Input data.
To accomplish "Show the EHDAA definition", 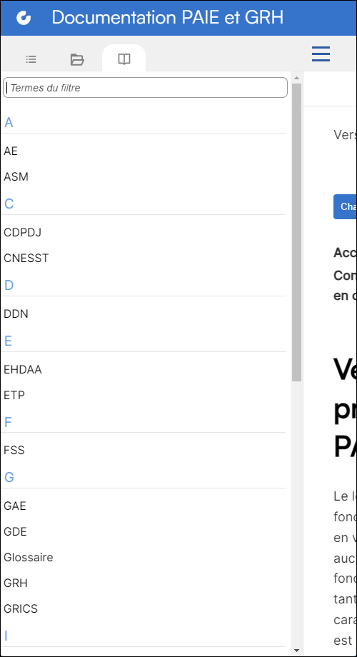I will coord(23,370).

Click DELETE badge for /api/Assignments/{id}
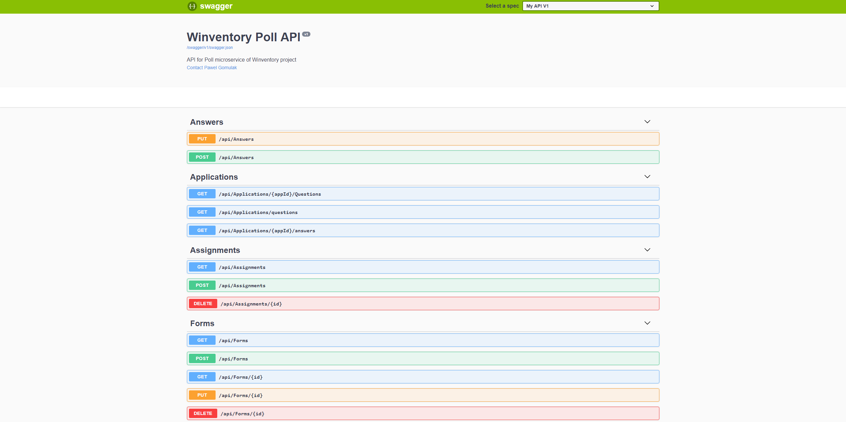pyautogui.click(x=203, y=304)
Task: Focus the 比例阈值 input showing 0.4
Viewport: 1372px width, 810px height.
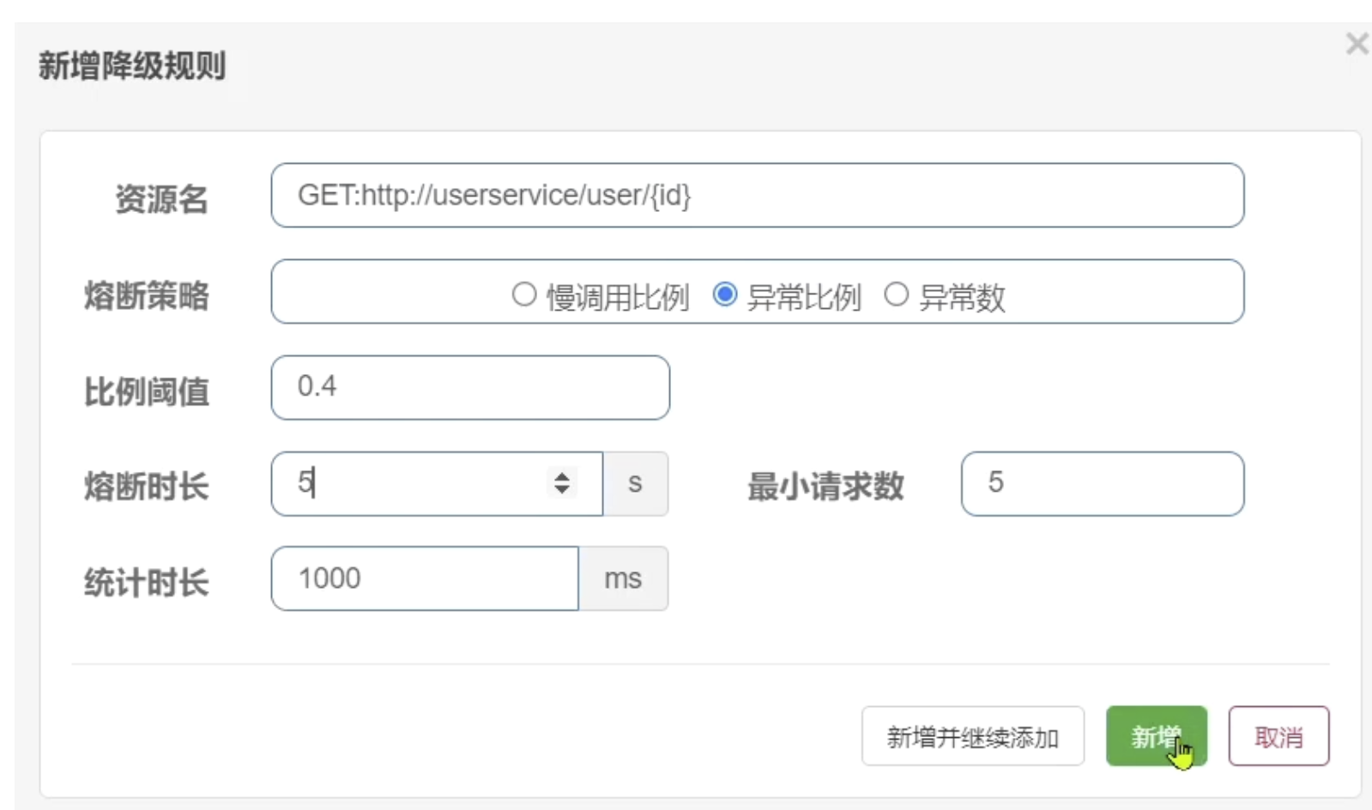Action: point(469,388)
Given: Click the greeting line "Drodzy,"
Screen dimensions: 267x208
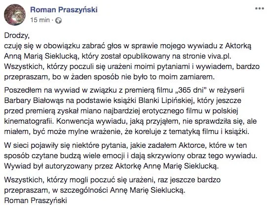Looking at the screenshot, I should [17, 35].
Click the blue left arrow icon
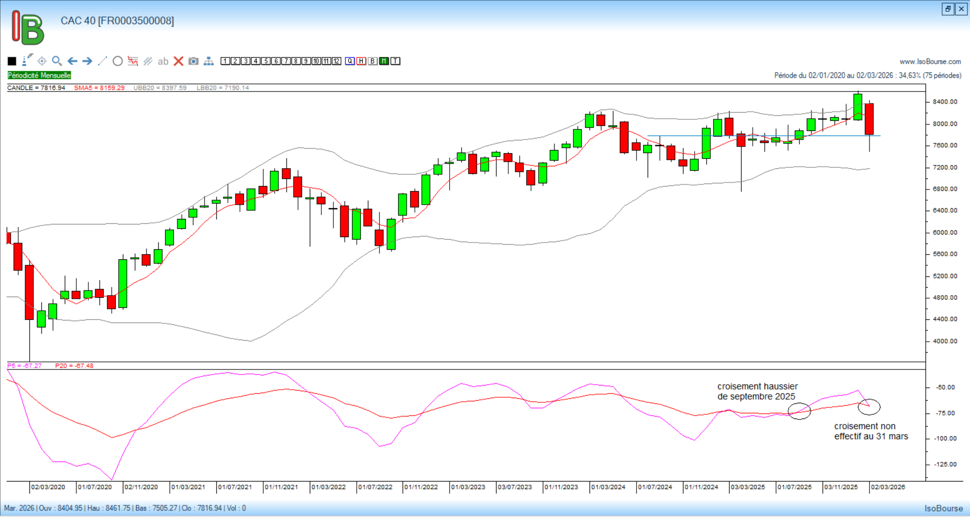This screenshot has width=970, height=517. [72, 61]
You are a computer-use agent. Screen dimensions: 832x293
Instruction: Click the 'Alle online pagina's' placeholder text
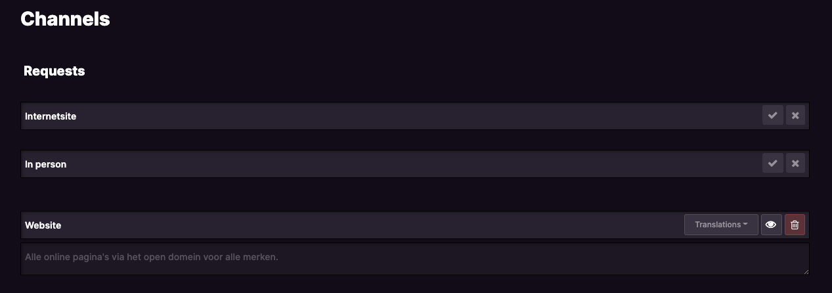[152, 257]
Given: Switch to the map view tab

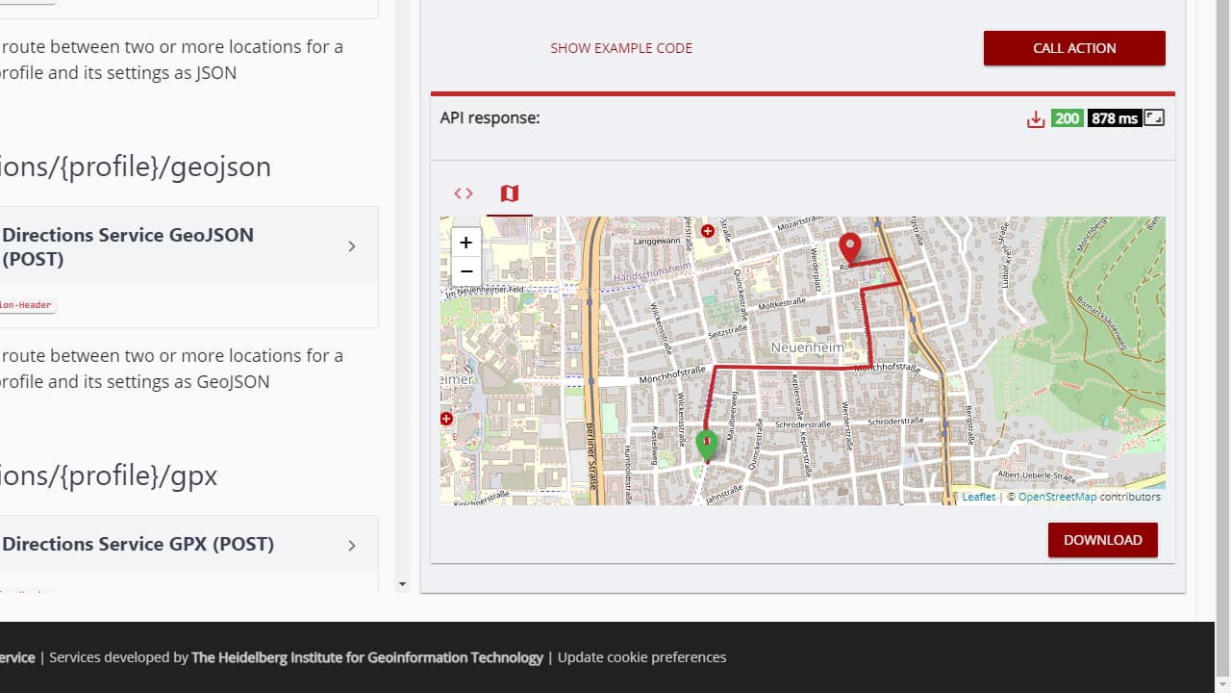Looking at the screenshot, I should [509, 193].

Exercise brief.
Copy the items exactly, starting with the line that contains "Click the blue left arrow icon" and going on through the end of the items. Leave the pictures out of your answer.

Result of this exercise.
Click the blue left arrow icon
This screenshot has width=970, height=517. [72, 61]
You are a computer-use agent. Screen dimensions: 832x293
Instruction: Click the 'Alle online pagina's' placeholder text
[152, 257]
Given: Switch to the map view tab

Looking at the screenshot, I should [509, 193].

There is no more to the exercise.